Son “Oval Ofis” olayı ile bütün dünyanın, aslında diplomasinin nasıl gelişmesi gerektiğine dair bir fikri oluştu. Yani direkt konuşma ya da alt metin okumalı konuşma arasına sıkışmış küstahlık maskelerini yok etmeden yapılırsa ne olacağını hepimiz gördük. Ama durumun analizi için biraz geride durup, şöyle atımızı bağlayıp bir düşünelim.
ABD, tarihsel olarak Monroe Doktrini ve “Manifest Destiny” (Açık Yazgı) gibi kavramlarla küresel nüfuzunu genişletme ve jeopolitik öneme sahip bölgelere müdahil olma eğiliminde bulunmuştur. Bu yaklaşım, bazı durumlarda diğer ülkeler tarafından küstahça veya müdahaleci olarak algılanmıştır. Ama gerçek budur.
Sosyolojik açıdan bakıldığında, ABD’nin dış politikasındaki bu tavır, ulusal kimlik ve üstünlük duygusuyla ilişkilendirilebilir. Ama gerçek şu ki; Amerikan kültürü, kendisini özgürlük ve demokrasi değerlerinin koruyucusu olarak görme eğilimindedir. Bu da dış politikada moral bir üstünlük iddiasına ve diğer uluslara karşı paternalist bir tutuma yol açabilir. Trump’ın Zelenskiy’ye yönelik tutumu, bu üstünlük duygusunun bir yansıması olarak görülebilir yani.
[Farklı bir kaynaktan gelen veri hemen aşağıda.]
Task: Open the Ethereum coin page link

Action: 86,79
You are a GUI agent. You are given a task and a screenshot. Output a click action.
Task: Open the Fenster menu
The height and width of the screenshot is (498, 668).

Politik açıdan bakacak olursak, onun için biraz dünya ve buranın tarihini bilmek ya da hatırlamak gerekir. ABD’nin dış politikasındaki bu yaklaşım, uluslararası ilişkilerde tek taraflılık ve güç kullanımını ön planda tutan Jacksonian ekolü olarak bilinir. Bu ekol, ulusal çıkarların korunması adına sert güç kullanımını ve gerektiğinde diplomatik nezaket kurallarının ihlalini meşru görmekte.
Nedir Bu Ekol?
Jacksonian ekolü, ABD dış politikasında Andrew Jackson’ın (1829-1837) başkanlık döneminden ilham alan ve özellikle ulusal çıkarları önceleyen, milliyetçi ve popülist bir dış politika anlayışını temsil eden bir yaklaşımdır. Bu ekol, tarihçi Walter Russell Mead tarafından Amerikan dış politikasındaki dört ana gelenekten biri olarak tanımlanmıştır (diğerleri: Wilsoncu, Jeffersoncu ve Hamiltoncu yaklaşımlar).
- Ulusal Çıkar Odaklılık
- Askeri Güç Kullanımına Açıklık
- Popülist ve Halk Merkezli Yaklaşım
- Tek Taraflılık (Unilateralism)
Yani her şey, ABD’nin salt yararına çalışmalıdır. Gerekirse saldırır. Halk adına yok eder. Ve dinlemez.
Trump’ın diplomatik protokolleri ihlal eden tutumu aslında onların normali. Jacksonian normali içinde iyi bir başkan olarak bile nitelendirilebilir. Teşekkür notu ve çiçeği ile gelmeyen ve sürekli bu çıkarları pohpohlamayan her kişi ve kuruluş ve ülke ve ulus, çektikleri zulüm veya acı ya da duruşları asalet ne olursa olsun, bu muameleye hazır olmalıdır.
Bu durumu kabullenmeden “deal”a girilmese iyi olur. Yoksa… Hihaaa!!!